Also here are the main credit default swap indices (ABX) for MBS. Note that it is a price-based index rather than spread based - the lower rated bonds will have lower prices. The 2007 issues have already moved much lower.

[/ QUOTE ]

can you explain this a little bit. i am following the link and looking at charts, but i don't know which index i am supposed to be looking at for subprimes or anything (i am assuming BBB's?). also, am i understanding this correctly, this index reflects the average value of a lendor's portfolio?

[/ QUOTE ]

Sure -

ABX.HE. are credit default swaps on a package of bonds that are themselves securitized on a package of Home Equity loans. The package of bonds will typically be 20-30 issues of at least $500mm. The different indices represent the separate tranches of these bonds, sorted by credit ratings. As the underlying bonds must be rated by S&P and Moody's (lower score applies), there is an assumption that the underlying securities are relatively liquid for the sector.

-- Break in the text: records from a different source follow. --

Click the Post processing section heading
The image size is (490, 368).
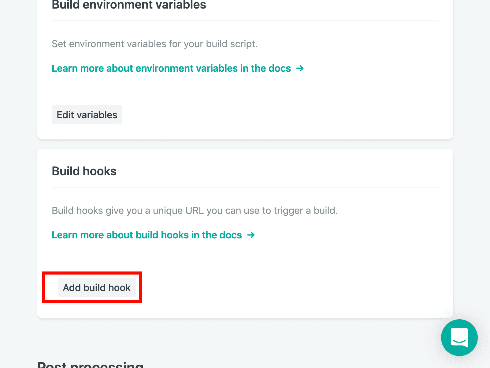coord(90,365)
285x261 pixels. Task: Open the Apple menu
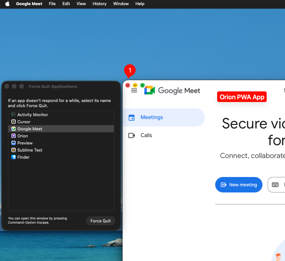(7, 4)
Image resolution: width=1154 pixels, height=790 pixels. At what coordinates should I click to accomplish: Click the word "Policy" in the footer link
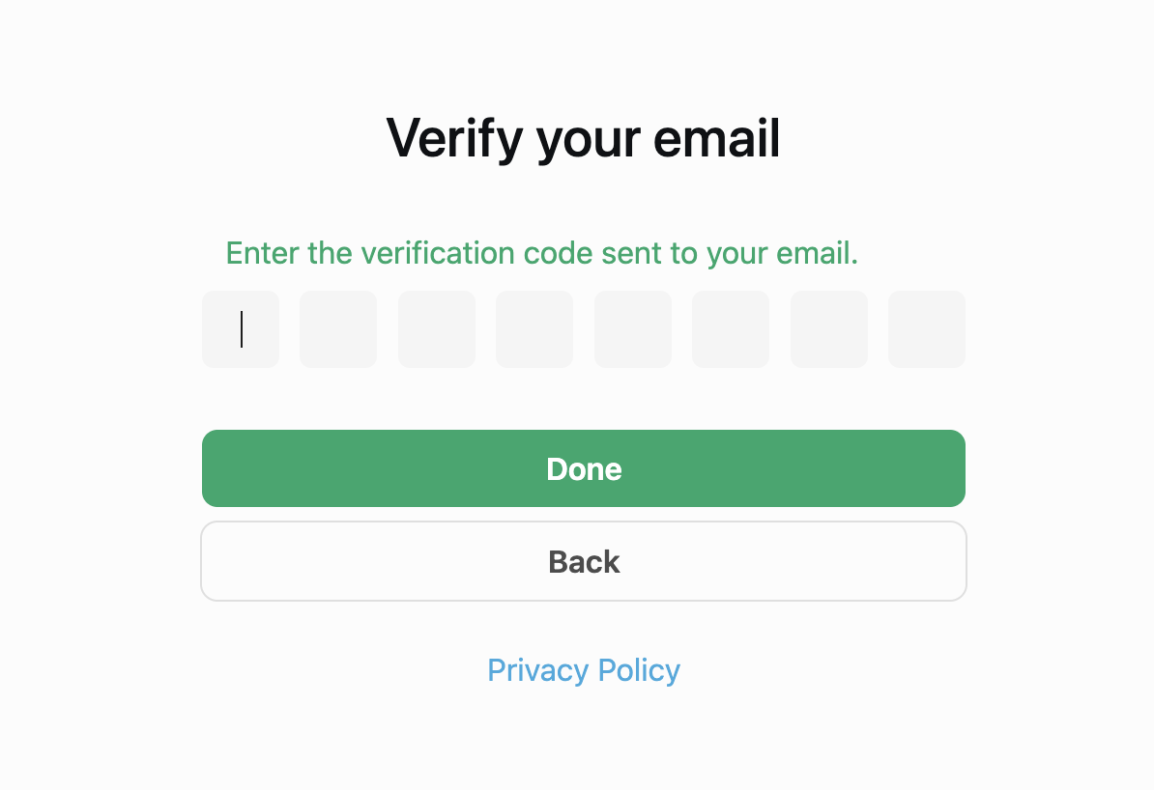pyautogui.click(x=639, y=670)
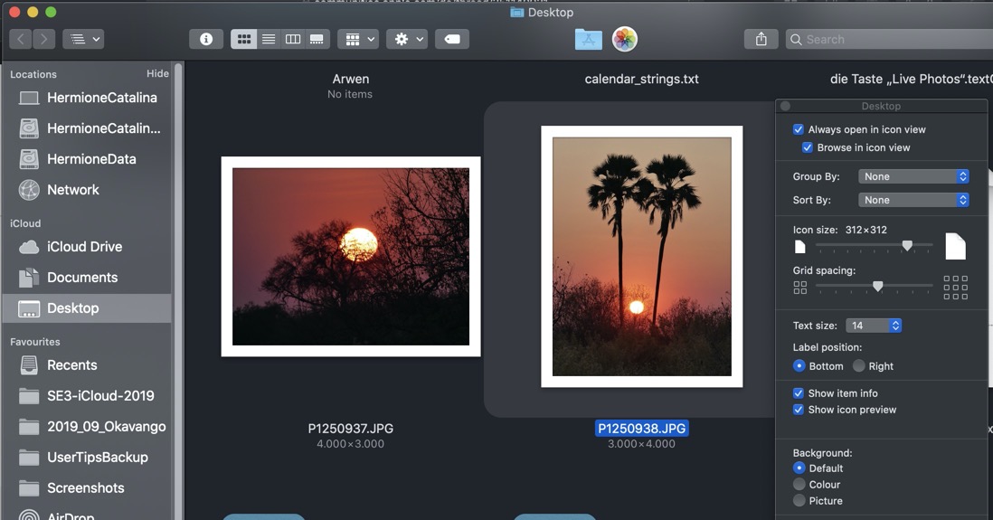
Task: Switch to column view in toolbar
Action: pos(293,39)
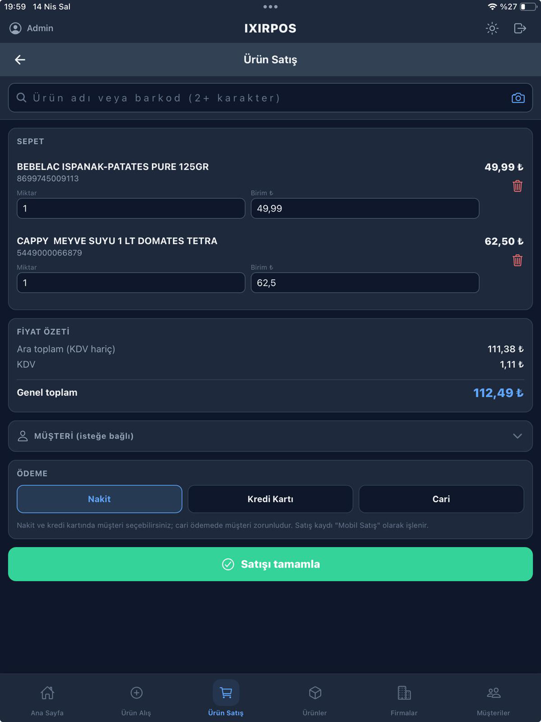Remove CAPPY item using trash icon
Viewport: 541px width, 722px height.
pyautogui.click(x=517, y=260)
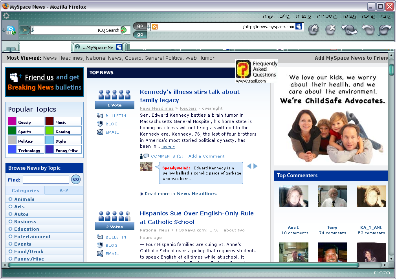Screen dimensions: 396x279
Task: Open the סימניות menu
Action: pos(303,16)
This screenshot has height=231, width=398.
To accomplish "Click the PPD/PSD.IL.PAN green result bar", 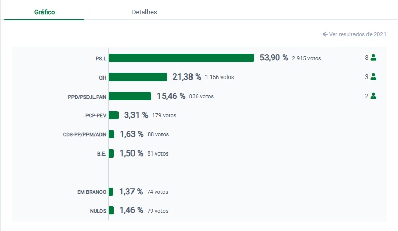I will (x=130, y=96).
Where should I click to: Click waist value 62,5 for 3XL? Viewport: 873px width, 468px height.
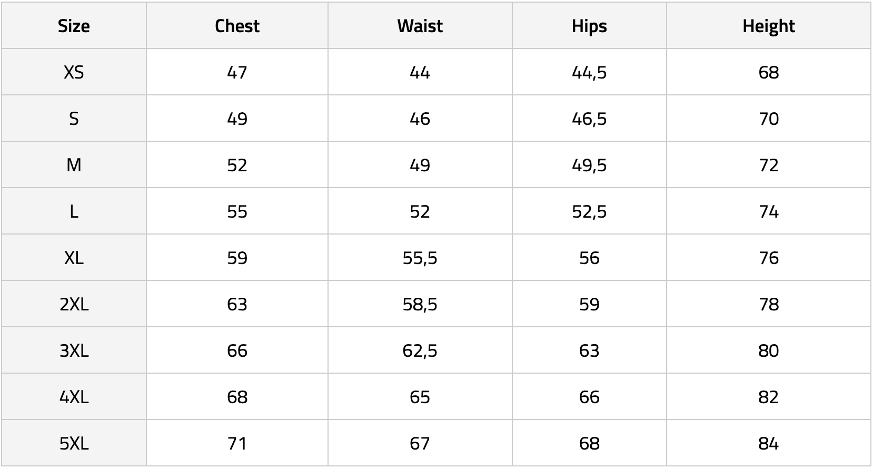(x=420, y=350)
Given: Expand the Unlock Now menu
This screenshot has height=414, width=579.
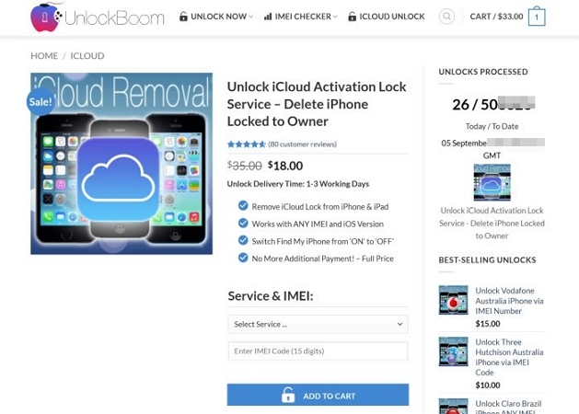Looking at the screenshot, I should 216,17.
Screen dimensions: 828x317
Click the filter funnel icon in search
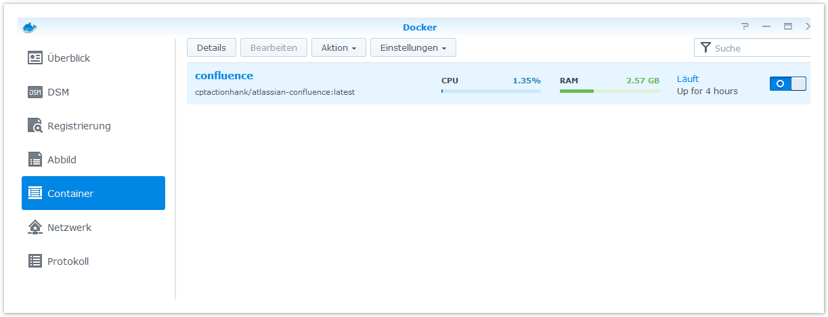pos(706,48)
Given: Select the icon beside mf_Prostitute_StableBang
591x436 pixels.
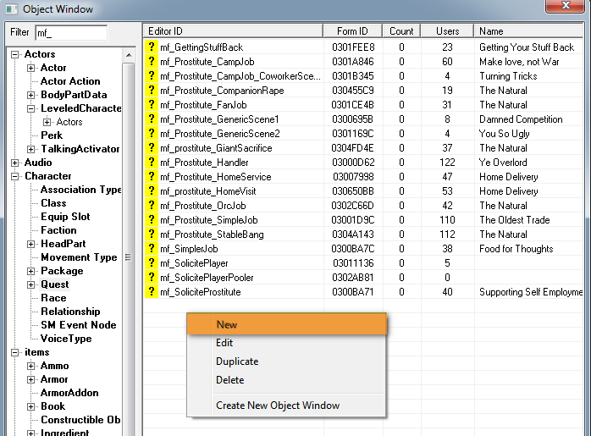Looking at the screenshot, I should point(152,235).
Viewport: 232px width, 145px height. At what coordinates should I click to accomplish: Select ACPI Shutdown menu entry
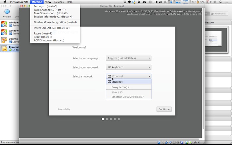pos(49,40)
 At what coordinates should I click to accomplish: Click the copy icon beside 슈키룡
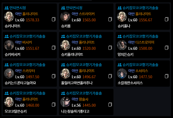click(110, 19)
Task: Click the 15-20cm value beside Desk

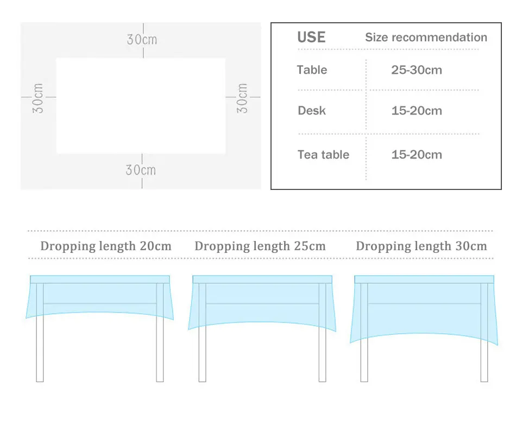Action: click(417, 111)

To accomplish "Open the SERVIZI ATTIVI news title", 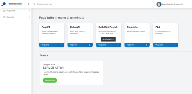I will click(x=53, y=68).
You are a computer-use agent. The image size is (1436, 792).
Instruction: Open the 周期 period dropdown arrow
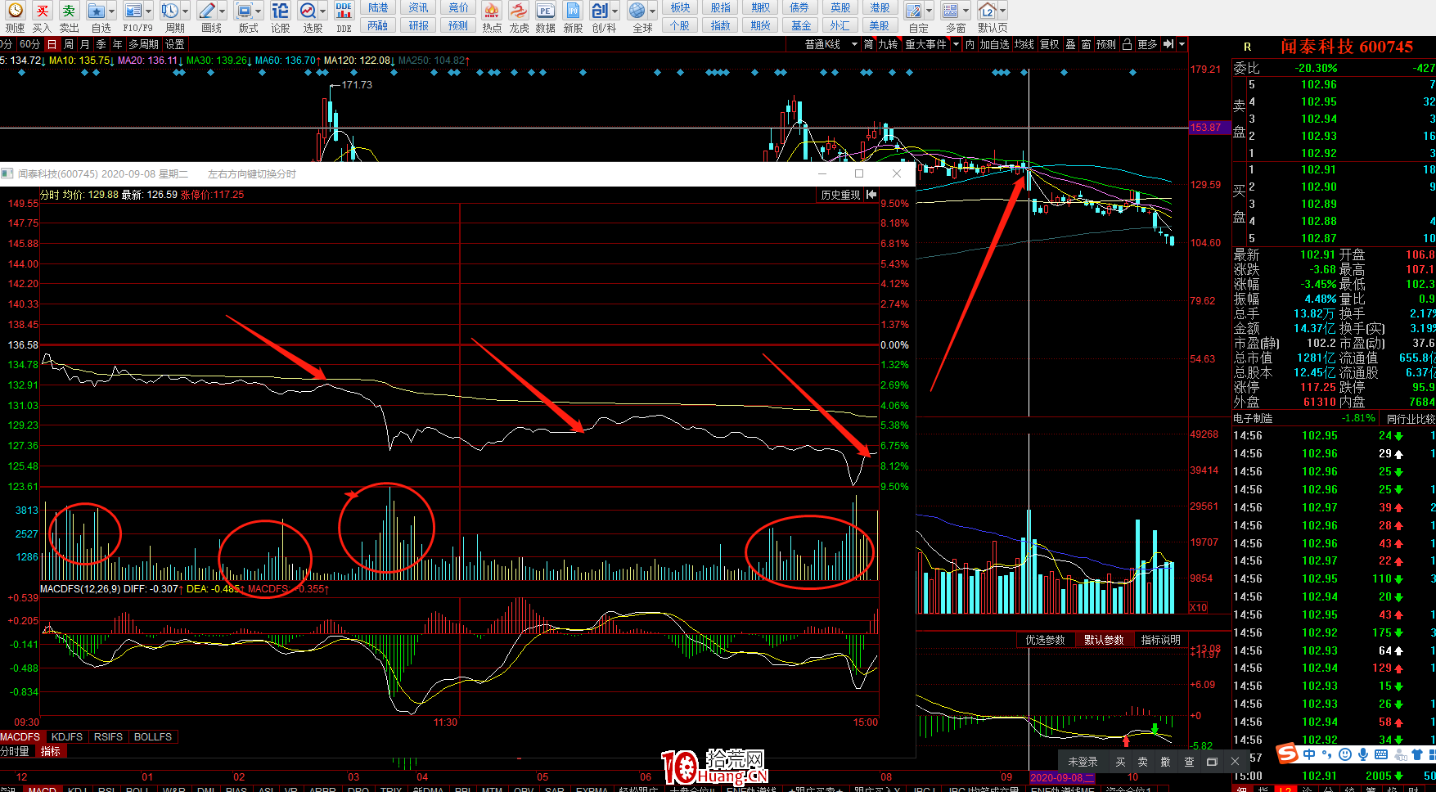186,11
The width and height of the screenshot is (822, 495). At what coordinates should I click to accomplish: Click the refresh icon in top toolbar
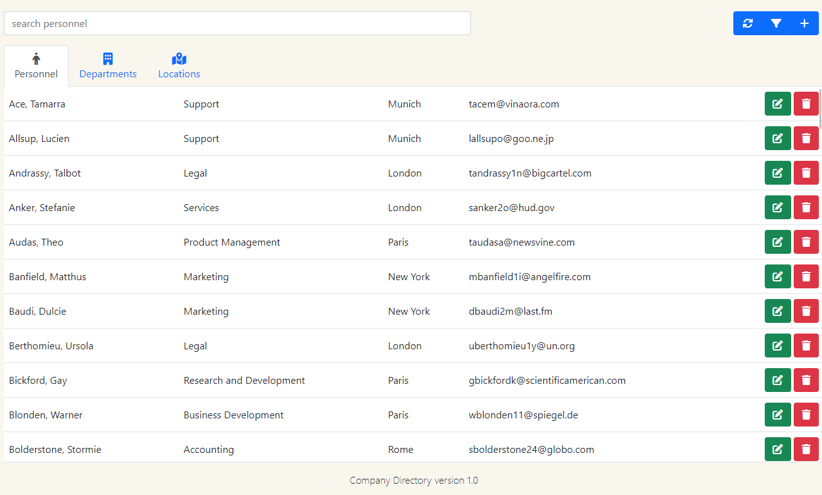[x=748, y=23]
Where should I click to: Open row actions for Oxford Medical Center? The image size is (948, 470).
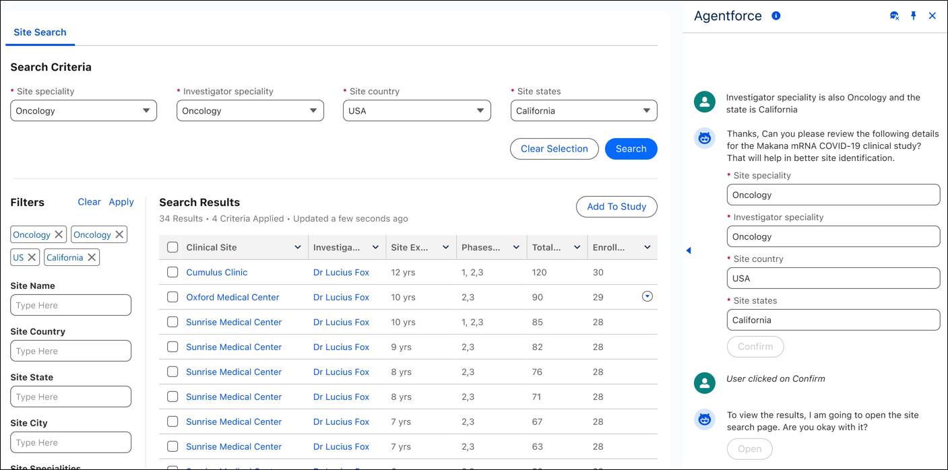[x=647, y=296]
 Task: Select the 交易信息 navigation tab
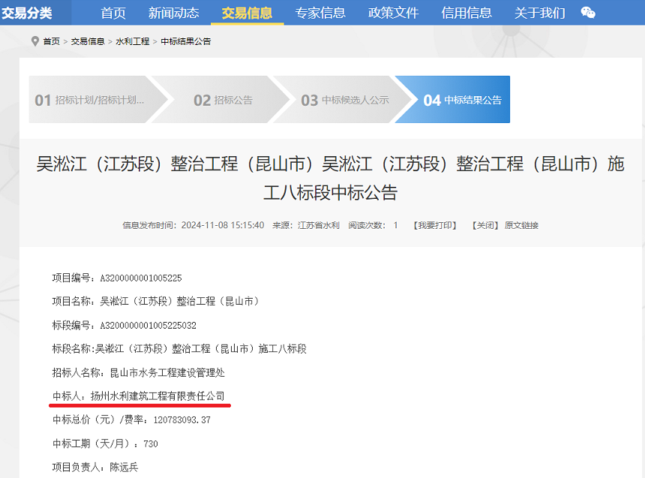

The home equity loans packaged into these bonds must have a weighted average FICO score of <660. So, they are all subprime, but BBB- will be the worst.

The index price generally represents a close indicator of value on this portfolio of assets. However, keep in mind that if you "buy protection" for this index with the 5year maturity, you will run into TVM and inflation/rate risk valuation issues (will affect pricing). Also, if you "buy protection" - you are receiving cash settlement on defaults and payment shortfalls. This isn't free. The coupon listed is the fixed interest rate (bps, annual) that is paid to the seller.

Also, 2007-1 and 2007-2 mean that: series 1 are for Home Equity loans written in the first half of 2006 (and so forth).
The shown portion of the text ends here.